In 1969, Ken Thompson and Dennis Ritchie developed a small, general-purpose Operating System called UNIX. Traditionally, all operating systems were written in the assembly language and so was UNIX. In 1973, Thompson and Ritchie rewrote the UNIX OS in C. In 1974, UNIX was licensed to universities for educational purposes and made commercially available later.
Many vendors, such as Sun, IBM, and Hewlett-Packard, purchased the source code of UNIX and developed their own version of UNIX. Most of these versions were proprietary and maintained by their respective hardware vendors. The source code of these versions were not freely available, so the developers had to wait for a long time for the release of bug fixes.
In 1984, Richard Stallman’s Free Software Foundation (FSF) began the GNU (GNU’s Not UNIX) project to create a free version of the UNIX OS. By 1990, the FSF developed a number of tools for an OS like Unix but the kernel was still not created. The software tools developed by FSF were freely available along with the source code for analysis, modification and redistribution.
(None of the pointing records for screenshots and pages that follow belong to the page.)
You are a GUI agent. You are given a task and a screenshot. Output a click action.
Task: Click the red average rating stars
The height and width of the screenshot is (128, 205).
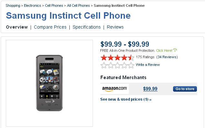tap(118, 58)
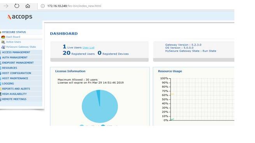Click the Accops logo
Image resolution: width=255 pixels, height=143 pixels.
coord(20,17)
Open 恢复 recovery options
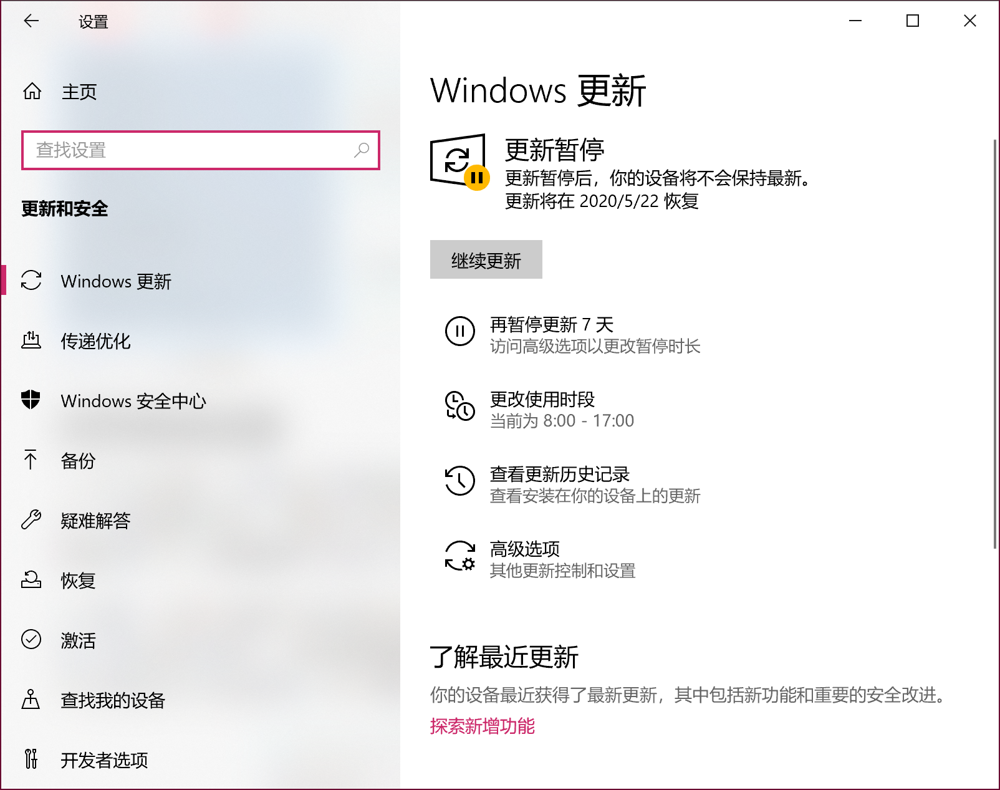The image size is (1000, 790). pyautogui.click(x=77, y=580)
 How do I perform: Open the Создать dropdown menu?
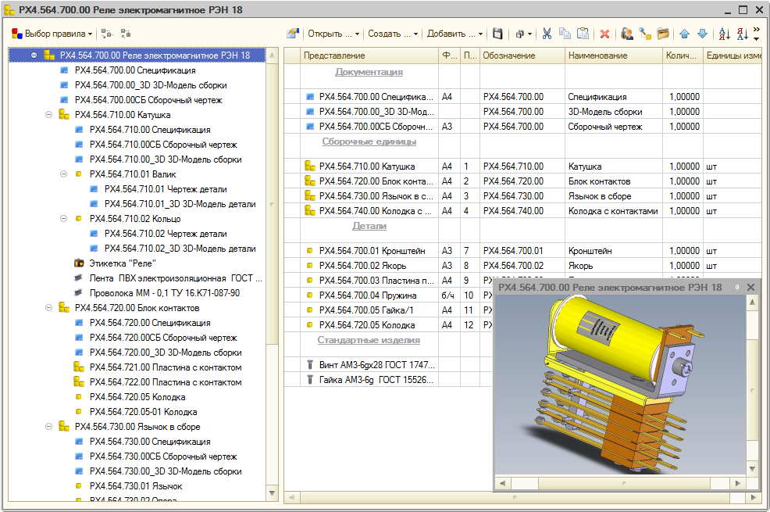tap(393, 34)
In 1991, Linus Torvalds developed a kernel and called it Linux. In 1992, the Linux kernel was combined with the incomplete GNU system to form a completely free OS. This OS is called GNU/Linux because it is a combination of GNU and Linux. The GNU/Linux OS is commonly referred to as the Linux OS.
There are several distributors of Linux. All the distributors use the Linux kernel. Some of the distributors of Linux are given below:
- Distributor NameWeb SiteRed HatCalderaMandrakeDebianSuSESlackware
The Structure of Linux OS:
Linux follows the open development model. Therefore, the current development version of Linux is always open to users. Users can suggest modifications to the kernel code. When a new version of Linux is released, users can work on the new version to fix bugs, if any.
To maintain stability, Linus Torvalds ensures strict quality control and then merges all the new code into the kernel. This is in contrast to a closed model in which a project team develops a particular software version and waits before users can work on software and report bugs. The project team then fixes the bugs and releases a new version.
Linux has an official mascot – the Linux penguin – called Tux. Moreover, Linux has its own free software tools - text editors, browsers, and programming tools. The GNU/Linux OS consists of a kernel, a shell, utilities and application programs as shown in the below figure:
Linux Kernel:
The core of the Linux system is the kernel, which controls the resources of a computer, allocating them to different users and tasks. It interacts directly with the hardware, making programs easy to write and portable across different hardware platforms. However, the user doesn’t interact directly with a kernel. Instead, the logon process initiates a separate, interactive program called the shell for each user.
Linux has a simple user interface called shell. The shell provides services to its users. Users interact with the computer by using the shell. They need not know about the intricate details of the hardware. Some of the common shells in Linux are bash, sh, tcsh, csh and ksh.
Linux Utilities and Application Programs:
Features of Linux OS:
Linux is an Operating System for PC computers and workstations that now features a fully functional Graphical User Interface (GUI) just like Windows and the MAC OS. Linux is a PC version of the UNIX OS that has been used for decades on mainframes and minicomputers, and is currently the system of choice for workstations.
Linux brings the speed, efficiently, and flexibility of UNIX to our PC, taking advantage of all the capabilities those personal computers can now provide. Along with its UNIX capabilities, come powerful networking features, including support for Internet, intranets, Windows, and AppleTalk networking. As a standard, Linux is distributed with fast, efficient, and stable Internet servers, such as the Web, FTP and Gopher servers, along with the domain name, proxy, news, mail and indexing servers.
Some of the other features of Linux OS are Multi programming, Time-sharing, Multitasking and Free Licensing. Linux allows several programs to be executed simultaneously by its users. This feature is called Multi programming. Multiprogramming is possible on Linux through time-sharing.
In time-sharing, the OS has to manager various programs simultaneously. Programs are queued, and CPU time is shared among programs. Each program receives the CPU time for a specific period and is then replaced in the queue.
Every program is broken down into tasks, such as reading from or writing to the disk or waiting for input from a user. The ability of any OS to handle the execution of multiple tasks is known as multitasking. When a task is waiting for the completion of another task, the CPU instead of wasting its time in waiting, starts executing the next task. Therefore, while one task is waiting for input from the user, another task could be reading from the hard disk. This process of scheduling multiple tasks to a single CPU is taken care by the kernel.